City orders dozens out of “illegal” Chinatown SRO

Rents reported to be as low as $600 per month for a room

Jan.January 21, 2014 10:56 AM

The city ordered more than 30 people to vacate two floors in a Chinatown mixed-use building after an inspection alleged the space had been cut up into 18 illegal single-room-occupancy units.

The New York City Fire Department requested the vacate order for the third and fourth floors of the four-story 47 Bayard Street, Between Bowery And Mott Street, on Jan. 15, city Department of Buildings records show.

The vacate order was served the next day for the two floors, “due to the creation of 18 SROs and inadequate light, ventilation and no second egress,” the DOB website says.

The American Red Cross found temporary housing for 30 adults and four children, a spokesperson said yesterday.

The Queens-based Chinese-language newspaper the World Journal first reported the vacate order. It said in one of several stories that one tenant was paying $600 per month and another $730 per month for a unit in the building.

If the occupants of each of the 18 rooms paid $600 per month, that would bring in $10,800 per month, which would yield about $65 per square foot for each of the two, 2,000 square foot floors.

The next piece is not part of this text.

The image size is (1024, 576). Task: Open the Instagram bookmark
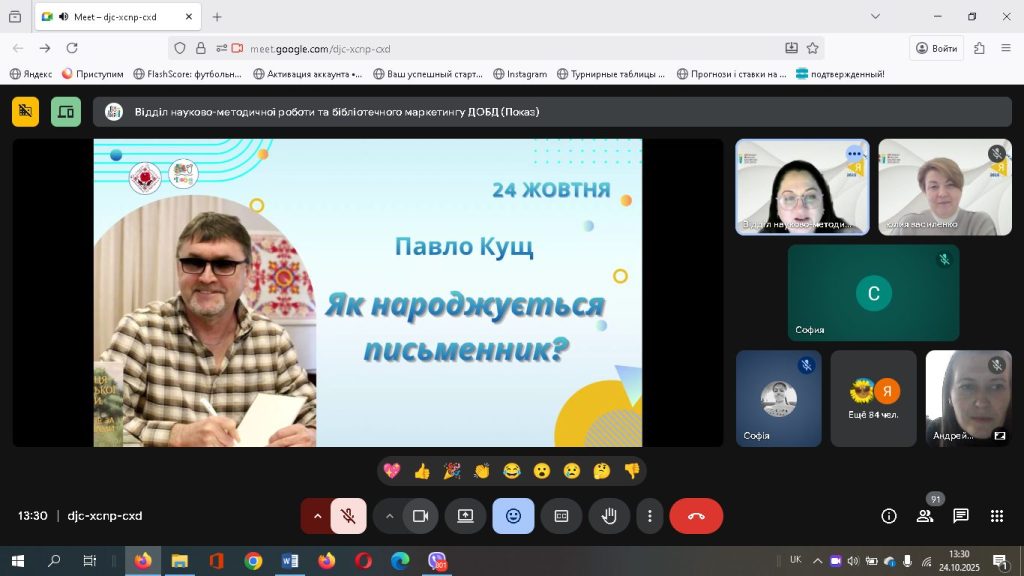[520, 73]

The landlord, Donald Nathin, told The Real Deal in a telephone interview from Florida that he was not fully informed of the situation in the building, and that as of yesterday the city had not reached out to him. He said he leased the residential floors to an individual he identified as David Lo, who then subleased the space to the residential occupants.

David Lo could not be reached for comment.

This was the second public complaint alleging illegal SROs in the building. In late 2009, a caller complained of illegal apartment units in the building, but in January 2010 a DOB inspector reported that no violation was justified because there was, “no illegal conversion in progress at time of inspection,” DOB records say.

The most recent certificate of occupancy, from 1949, lists offices on the third floor and two apartments on the fourth.

Despite the skepticism over the quality of $500 apartments in Chinatown, there are several listings on Chinese-language websites in the $600 per month price range, for example at or

The fundamental problem for the neighborhood is that it has old housing stock and little new development, said Wellington Chen, executive director of the Chinatown Partnership, a local development corporation.

“How do you pull more rabbits out the same hat?” he said. “This is the fundamental struggle for Chinatown. We want preservation and we should, but at the same time we have not been building any housing stock.”

The strong demand encourages landlords and tenants to subdivide their space like 47 Bayard.

“You can go into multiple buildings and you will find conditions like this,” Chen said. “It is not unusual.”